Brain and other central nervous system (CNS) tumors are among the most fatal cancers and cause significant morbidity and mortality in all ages worldwide [1] . These tumors were responsible for 329,673 incident cases, 227,039 deaths and 7.7 million disability-adjusted life-years (DALYs) in 2016 [2] . According to World Health Organization International Classification of Diseases Oncology there are more than 100 histologically distinct subtypes of brain and CNS tumors (referred to as ‘brain tumors’) with different epidemiology, clinical characteristics, treatments, and outcomes [3] . Despite decades of epidemiological and mechanistic studies on the etiology of brain tumors, a few of possible risk factors have been proposed, include: genetic syndromes, exposure to ionizing radiation, cell phone radiation, aspirin use, hormonal factors, pesticides, absence of allergic disorders, dietary factors, and industrial exposures [24] . In past decades, a growing body of studies have investigated the possible roles of infectious agents in the aetio-pathogenesis of brain tumors, and some of these studies demonstrated that individuals infected with some viruses (e.g., cytomegalovirus, simian virus 40, woolly monkey sarcoma virus and human herpesvirus-6 [5] ) might be at higher risk for development of brain tumors, although evidences are insufficient [56] . Moreover, some recent ecological, epidemiological and experimental studies have suggested a possible association between Toxoplasma gondii infection/exposure and increased risk of brain tumors 78910 .

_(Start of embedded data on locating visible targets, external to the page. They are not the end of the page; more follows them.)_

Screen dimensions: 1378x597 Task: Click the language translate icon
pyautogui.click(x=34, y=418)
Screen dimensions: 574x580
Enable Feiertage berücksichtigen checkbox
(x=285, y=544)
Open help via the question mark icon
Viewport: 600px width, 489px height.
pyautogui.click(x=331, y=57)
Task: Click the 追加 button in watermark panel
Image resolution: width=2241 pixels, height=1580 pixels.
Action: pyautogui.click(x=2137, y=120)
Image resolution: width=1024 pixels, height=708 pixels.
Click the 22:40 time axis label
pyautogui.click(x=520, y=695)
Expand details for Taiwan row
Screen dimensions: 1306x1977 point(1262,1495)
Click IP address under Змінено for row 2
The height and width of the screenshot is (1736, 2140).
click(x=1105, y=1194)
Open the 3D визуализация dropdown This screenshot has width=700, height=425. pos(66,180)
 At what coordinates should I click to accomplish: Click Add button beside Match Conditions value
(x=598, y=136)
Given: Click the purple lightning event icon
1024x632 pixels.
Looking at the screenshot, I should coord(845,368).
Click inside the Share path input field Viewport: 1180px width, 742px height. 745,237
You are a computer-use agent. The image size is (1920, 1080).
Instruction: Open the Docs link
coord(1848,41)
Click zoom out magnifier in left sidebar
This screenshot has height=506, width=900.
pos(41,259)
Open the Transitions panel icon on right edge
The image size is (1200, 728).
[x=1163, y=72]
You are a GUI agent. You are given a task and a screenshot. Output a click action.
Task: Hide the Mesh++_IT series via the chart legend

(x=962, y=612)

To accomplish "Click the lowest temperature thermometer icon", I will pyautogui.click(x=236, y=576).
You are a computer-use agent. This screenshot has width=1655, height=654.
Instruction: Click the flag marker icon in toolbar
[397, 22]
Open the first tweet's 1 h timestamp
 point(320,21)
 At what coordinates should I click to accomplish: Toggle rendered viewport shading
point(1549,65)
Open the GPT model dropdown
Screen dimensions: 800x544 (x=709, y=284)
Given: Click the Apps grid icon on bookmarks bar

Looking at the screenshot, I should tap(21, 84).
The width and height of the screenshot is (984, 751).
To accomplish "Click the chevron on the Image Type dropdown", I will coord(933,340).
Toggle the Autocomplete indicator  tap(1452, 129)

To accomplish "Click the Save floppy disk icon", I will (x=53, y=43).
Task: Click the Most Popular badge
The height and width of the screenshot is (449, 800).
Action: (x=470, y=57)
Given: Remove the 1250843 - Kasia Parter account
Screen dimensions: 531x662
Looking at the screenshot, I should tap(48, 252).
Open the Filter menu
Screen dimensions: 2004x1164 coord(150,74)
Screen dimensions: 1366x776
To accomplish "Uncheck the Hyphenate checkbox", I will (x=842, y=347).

T. gondii is a common neurotropic intracellular protozoan parasite with worldwide distribution [1112] . Based on seroepidemiological estimates, more than one-third of world population are exposed to or latently infected with T. gondii 131415 . This protozoa has a complex life cycle which requires both a definitive host (cat and other felids) and an intermediate host (human or warm-blooded animals) to complete its life cycle [14] . Human infection occurs typically by ingestion of raw or undercooked meat of infected food animals containing tachyzoites or tissue cysts, by oral or accidental ingestion of oocysts existed in the environment (food, vegetables, water or soil), by vertical transmission from mother to foetus, and by blood or organ transplants [1416] . During the chronic stages of infection, T. gondii encysted inside the cells of skeletal, heart, and CNS tissues, leading to lifelong persistence in the hosts [17] . Brain is a preferred site by the parasite to form tissue cysts, and CNS infection by T. gondii may cause immunological and inflammatory responses at the brain tissue that can resulted in neurological and behavioral disorders in both human and animals [18] .

Some epidemiological and clinical evidences suggested the possible role of T. gondii in provoking a subset of brain tumors [81819] . An epidemiological study using data on the national incidence of brain cancers and T. gondii seroprevalence from 37 countries indicated that infection with T. gondii was associated with a 1.8-fold increase in the incidence of brain cancers across the range of T. gondii seroprevalence [20] . Furthermore, another ecological research in France reported that regional mortality rates due to adult brain tumors is significantly correlated with the local seroprevalence of T. gondii [7] . There are also some observational studies evaluating the association between T. gondii infection/exposure and risk of brain tumors, although no study has yet been performed to systematically review and meta-analyze the available data on this topic. Therefore, we designed the present study scrutinizing all existing published studies to critically evaluate whether T. gondii infection/exposure associates with the increased risk of brain tumors, or not.